The study is limited by the number of samples taken. Moreover, the macroscopical changes of the ACL were not emphasized. More similar studies are required to understand the role of ER stress, ER stress pathways, inflammatory changes, and the role of ACL degeneration in OA patients.
Conclusion
The present study explores the microscopical changes of ACL in OA patients. Various microscopical inflammatory responses were found in the ACL ultrastructure. These include collagen fiber degeneration or disorganization, ER dilatation and macrophage infiltration. Such microscopical inflammatory changes can affect the ACL in OA and can lead to disruption of the knee structural integrity leading to further disruption of the process of knee OA. Studies on treatment modalities that target ER stress pathway are necessary to explore its role in regulation of OA and reduce the structural damage of the knee during the disease process and in aging.
Disclosure
Author contributions
The author has reviewed the final version to be published and agreed to be accountable for all aspects of the work.
Ethics statement
An informed written consent was obtained in both patients to be included in the study.
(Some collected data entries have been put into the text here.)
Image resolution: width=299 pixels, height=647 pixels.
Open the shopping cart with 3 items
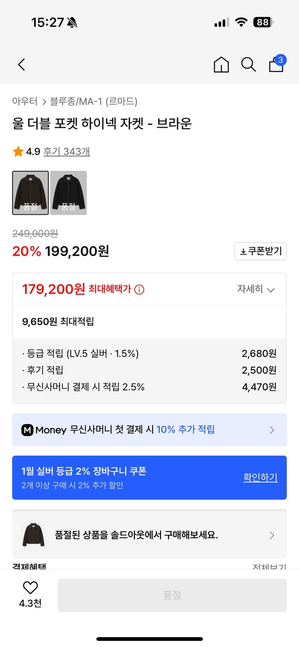(276, 66)
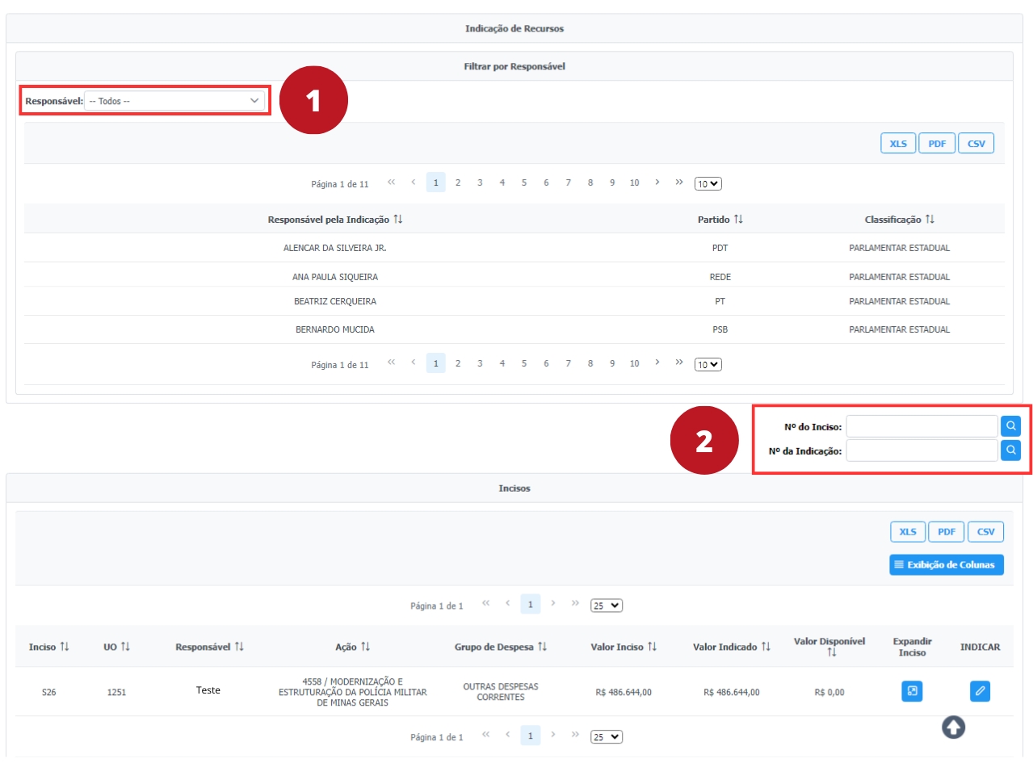
Task: Go to page 2 in top responsáveis paginator
Action: pyautogui.click(x=457, y=182)

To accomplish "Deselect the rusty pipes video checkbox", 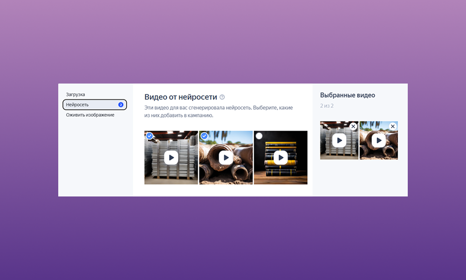I will [x=204, y=136].
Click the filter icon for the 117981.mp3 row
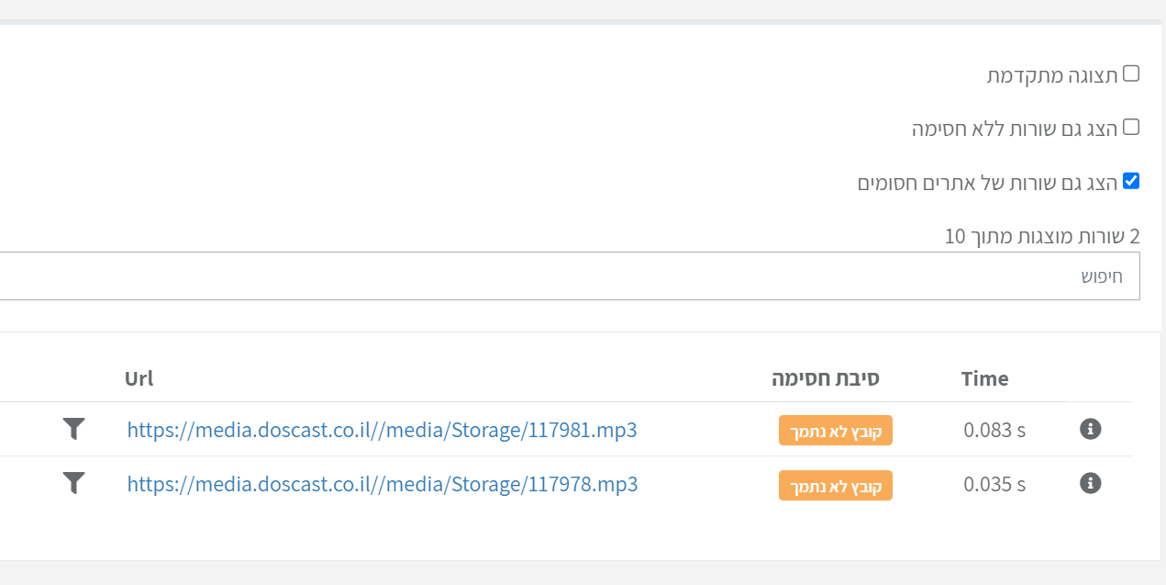Screen dimensions: 1166x585 73,429
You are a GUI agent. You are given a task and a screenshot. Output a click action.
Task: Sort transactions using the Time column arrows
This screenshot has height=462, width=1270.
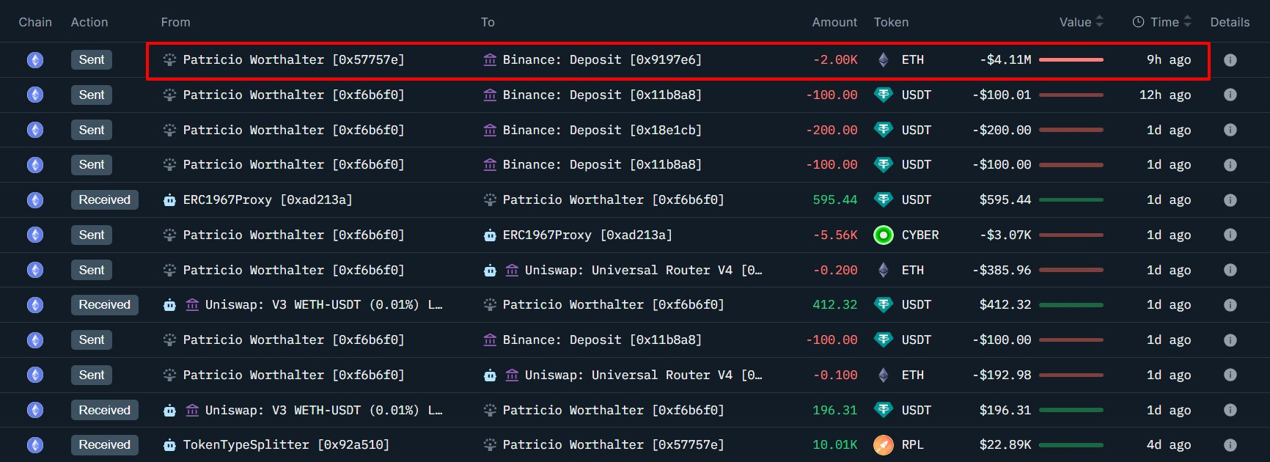click(x=1187, y=22)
An ethical approval from the institutional review board was granted to conduct the study by King Abdulaziz University Hospital.
Consent for publications
Not applicable.
Data availability
All data is provided within the manuscript.
Conflict of interest
The author declares no competing interest.
Funding
The author has declared that no financial support was received from any organization for the submitted work.
Acknowledgements
Acknowledgement goes to Dr Allam A.Nafady, professor of pathology and director of electronic microscopy unit in Assiut University, Egypt.